Copy exactly, and copy only, the lines from the one bearing "Click the UFA basis code" through the final line of the records.

○ ○ ○ ○

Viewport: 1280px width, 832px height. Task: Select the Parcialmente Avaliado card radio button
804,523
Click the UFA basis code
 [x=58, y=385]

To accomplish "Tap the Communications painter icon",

○ ○ ○ ○

* [Reply to the task]:
Click the UFA basis code
 [x=58, y=385]

To accomplish "Tap the Communications painter icon",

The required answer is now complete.